- Input
=== Section Start ===

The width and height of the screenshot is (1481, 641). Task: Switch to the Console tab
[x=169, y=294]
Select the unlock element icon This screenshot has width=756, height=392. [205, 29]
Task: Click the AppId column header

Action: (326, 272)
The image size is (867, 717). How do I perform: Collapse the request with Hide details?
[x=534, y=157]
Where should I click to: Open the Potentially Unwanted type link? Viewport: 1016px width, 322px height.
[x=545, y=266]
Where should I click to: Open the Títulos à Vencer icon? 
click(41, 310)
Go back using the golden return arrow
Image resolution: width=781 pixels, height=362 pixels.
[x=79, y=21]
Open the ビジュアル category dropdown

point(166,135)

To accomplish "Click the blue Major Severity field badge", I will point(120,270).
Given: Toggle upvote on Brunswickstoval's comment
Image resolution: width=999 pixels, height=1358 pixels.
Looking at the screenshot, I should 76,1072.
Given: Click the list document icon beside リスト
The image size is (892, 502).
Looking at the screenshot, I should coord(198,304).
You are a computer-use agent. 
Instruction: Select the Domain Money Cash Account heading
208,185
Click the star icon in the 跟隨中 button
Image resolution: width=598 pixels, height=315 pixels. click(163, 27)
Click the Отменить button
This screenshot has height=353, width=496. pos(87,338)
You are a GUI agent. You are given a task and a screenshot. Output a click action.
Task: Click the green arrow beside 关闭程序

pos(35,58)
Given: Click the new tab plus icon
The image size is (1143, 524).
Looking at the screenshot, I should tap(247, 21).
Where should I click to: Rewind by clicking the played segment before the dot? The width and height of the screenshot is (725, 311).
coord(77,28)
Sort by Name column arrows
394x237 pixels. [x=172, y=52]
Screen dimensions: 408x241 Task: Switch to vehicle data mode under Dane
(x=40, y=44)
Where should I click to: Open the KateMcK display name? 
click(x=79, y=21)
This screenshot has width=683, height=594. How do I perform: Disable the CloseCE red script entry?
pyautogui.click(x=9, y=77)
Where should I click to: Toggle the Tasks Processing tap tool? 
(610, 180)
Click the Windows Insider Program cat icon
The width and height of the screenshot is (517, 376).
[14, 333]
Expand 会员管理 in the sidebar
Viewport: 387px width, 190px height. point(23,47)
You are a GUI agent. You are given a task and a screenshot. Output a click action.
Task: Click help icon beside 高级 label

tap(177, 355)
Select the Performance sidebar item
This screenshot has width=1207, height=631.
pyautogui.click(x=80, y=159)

=== Section End ===

- Task statement
Each line of the listing should be copied exactly.

- Exercise output
The width and height of the screenshot is (1481, 641). Task: Switch to the Console tab
[x=169, y=294]
Select the unlock element icon This screenshot has width=756, height=392. [205, 29]
Task: Click the AppId column header

Action: (326, 272)
The image size is (867, 717). How do I perform: Collapse the request with Hide details?
[x=534, y=157]
Where should I click to: Open the Potentially Unwanted type link? Viewport: 1016px width, 322px height.
[x=545, y=266]
Where should I click to: Open the Títulos à Vencer icon? 
click(41, 310)
Go back using the golden return arrow
Image resolution: width=781 pixels, height=362 pixels.
[x=79, y=21]
Open the ビジュアル category dropdown

point(166,135)

To accomplish "Click the blue Major Severity field badge", I will point(120,270).
Given: Toggle upvote on Brunswickstoval's comment
Image resolution: width=999 pixels, height=1358 pixels.
Looking at the screenshot, I should 76,1072.
Given: Click the list document icon beside リスト
The image size is (892, 502).
Looking at the screenshot, I should coord(198,304).
You are a computer-use agent. 
Instruction: Select the Domain Money Cash Account heading
208,185
Click the star icon in the 跟隨中 button
Image resolution: width=598 pixels, height=315 pixels. click(163, 27)
Click the Отменить button
This screenshot has height=353, width=496. pos(87,338)
You are a GUI agent. You are given a task and a screenshot. Output a click action.
Task: Click the green arrow beside 关闭程序

pos(35,58)
Given: Click the new tab plus icon
The image size is (1143, 524).
Looking at the screenshot, I should tap(247, 21).
Where should I click to: Rewind by clicking the played segment before the dot? The width and height of the screenshot is (725, 311).
coord(77,28)
Sort by Name column arrows
394x237 pixels. [x=172, y=52]
Screen dimensions: 408x241 Task: Switch to vehicle data mode under Dane
(x=40, y=44)
Where should I click to: Open the KateMcK display name? 
click(x=79, y=21)
This screenshot has width=683, height=594. How do I perform: Disable the CloseCE red script entry?
pyautogui.click(x=9, y=77)
Where should I click to: Toggle the Tasks Processing tap tool? 
(610, 180)
Click the Windows Insider Program cat icon
The width and height of the screenshot is (517, 376).
[14, 333]
Expand 会员管理 in the sidebar
Viewport: 387px width, 190px height. point(23,47)
You are a GUI agent. You are given a task and a screenshot. Output a click action.
Task: Click help icon beside 高级 label

tap(177, 355)
Select the Performance sidebar item
This screenshot has width=1207, height=631.
pyautogui.click(x=80, y=159)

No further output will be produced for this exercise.